The promise: Drinking two or three cups of caffeinated coffee per day may protect you from Parkinson’s Disease, an incurable, debilitating disorder that attacks your nervous system and is marked by tremors, stiffness, and difficulty of movement.
The proof: Higher coffee and caffeine intake is associated with “significantly lower incidence” of Parkinson’s Disease, says a study published in the Journal of the American Medical Association in 2000, which followed 8,000 men aged 45-68 over a 30-year period. Participants who drank at least 28 ounces or more of coffee per day were less likely to get Parkinson’s than people who drank less.
“When you take out the other additives [in coffee], it still works—it’s really the caffeine that’s helpful,” says Miran Salgado, M.D., Chairman of the Department of Neurosciences at New York Methodist Hospital and Medical Director for the American Parkinson Disease Association Information and Referral Center at New York Methodist Hospital. Caffeine crosses the blood-brain barrier and speeds up brain activity, which can protect brain health, slow the progression of Parkinson’s, and as some studies have shown, help improve compromised motor skills and involuntary movements brought on by Parkinson’s. So should you start drinking coffee if you don’t already? “I would do it,” says Dr. Salgado. “Do whatever can protect you. If coffee is one of them, you might as well drink a few cups a day. It’s probably a good idea.”

• SOURCE MATERIAL:
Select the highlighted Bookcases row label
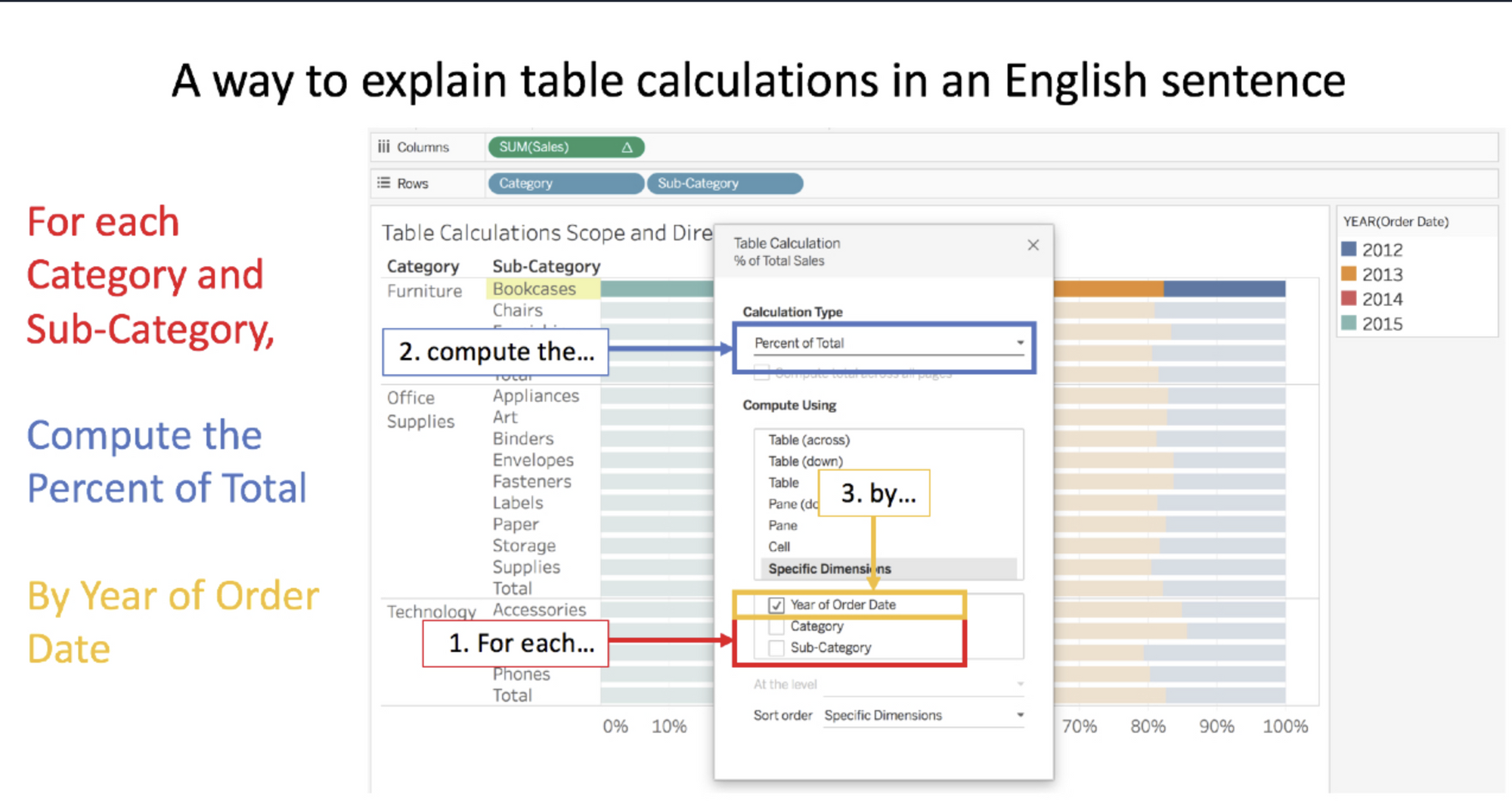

• INSTRUCTIONS FOR THE TASK: Return, word for word, the portion of the text on coffee and Parkinson's Disease from "The promise: Drinking" to "who drank less.".

• RESULT OF THE TASK:
The promise: Drinking two or three cups of caffeinated coffee per day may protect you from Parkinson’s Disease, an incurable, debilitating disorder that attacks your nervous system and is marked by tremors, stiffness, and difficulty of movement.
The proof: Higher coffee and caffeine intake is associated with “significantly lower incidence” of Parkinson’s Disease, says a study published in the Journal of the American Medical Association in 2000, which followed 8,000 men aged 45-68 over a 30-year period. Participants who drank at least 28 ounces or more of coffee per day were less likely to get Parkinson’s than people who drank less.